Özlü, Üretim Reform Paketi'yle, bunlara benzer daha birçok önemli adımı hayata geçireceklerini aktararak, şöyle dedi:

"Ekonomi, istikrarı sever. Siyasi istikrar, güçlü ekonominin temel şartıdır. İstikrarlı bir politik yapı, ekonomik kalkınmaya devamlı surette olumlu yansıyacaktır. Türkiye’de şu anda istikrar var. Ancak bu yarın da olacağı anlamına gelmiyor. Çünkü bugünkü istikrar sistemin kendisinden değil, Sayın Cumhurbaşkanımızın ve Sayın Başbakanımızın uyumlarından kaynaklanıyor. Bunu değiştirmeliyiz. Sistemi, istikrarın kaynağı haline getirmeliyiz. Kişilerden bağımsız olarak, sistem üzerinden siyasi istikrarı teminat altına almalıyız. Seçimlerle ve hükümetlerle ilgili belirsizliklere son vermeliyiz. Yürütmedeki iki başlılığı muhakkak ama muhakkak bir surette ortadan kaldırmalıyız. Türkiye’yi daha hızlı karar alabilen ve aynı zamanda bu kararların etkin bir şekilde denetlenebildiği bir ülke haline getirmeliyiz. Bütün bunlar, ekonomi için, yatırımcılar için çok önemlidir. En fazla teşvik veren ülke de olsak, hatta vergileri tamamen de kaldırsak, siyasi istikrar olmazsa, ülkeye yeteri kadar yatırım çekemeyiz."

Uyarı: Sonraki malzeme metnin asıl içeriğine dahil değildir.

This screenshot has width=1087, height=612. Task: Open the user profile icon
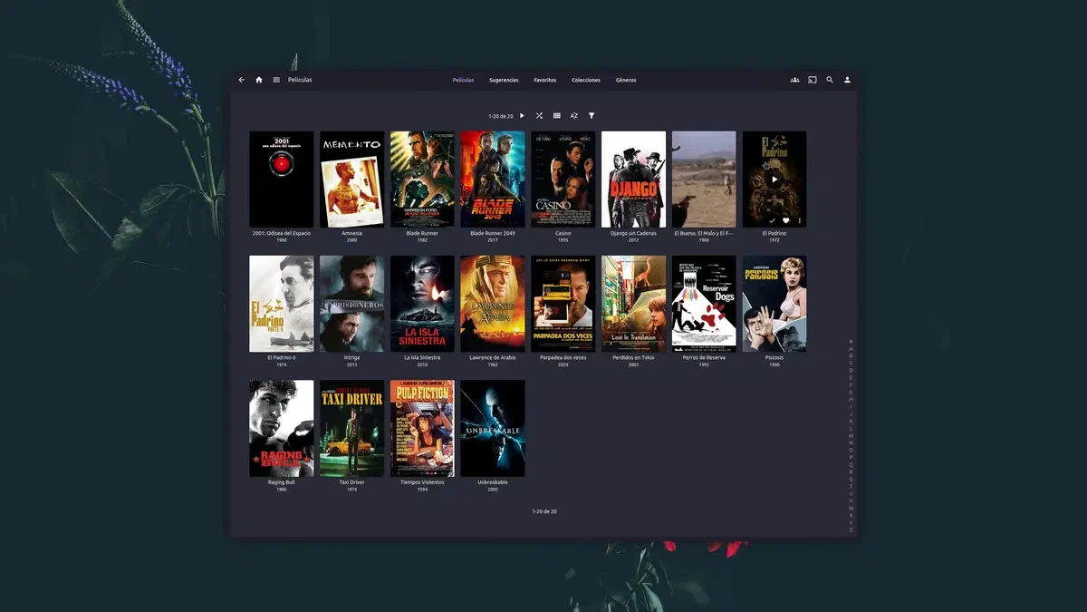[848, 80]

Bakan Özlü, 16 Nisan referandumunun çok önemli olduğunu belirterek, şunları kaydetti:

"Referandum sonucunda çıkacak bir evet kararı, Türkiye’ye büyük güç katacak. Bu sonuçtan en büyük gücü ise ekonomimiz, sanayicimiz, esnafımız, KOBİ’lerimiz devşirecek. Bu nedenle, iş dünyamızın, demokrasiyi güçlendiren, karar alma süreçlerini iyileştiren ve istikrarı teminat altına alan Cumhurbaşkanlığı Hükümet Sistemi’ne, tabii ki 'evet’ diyeceğine inanıyorum. Bu vesileyle, referandum sonuçlarının şimdiden sanayimiz, ekonomimiz ve ülkemiz için hayırlı olmasını diliyorum."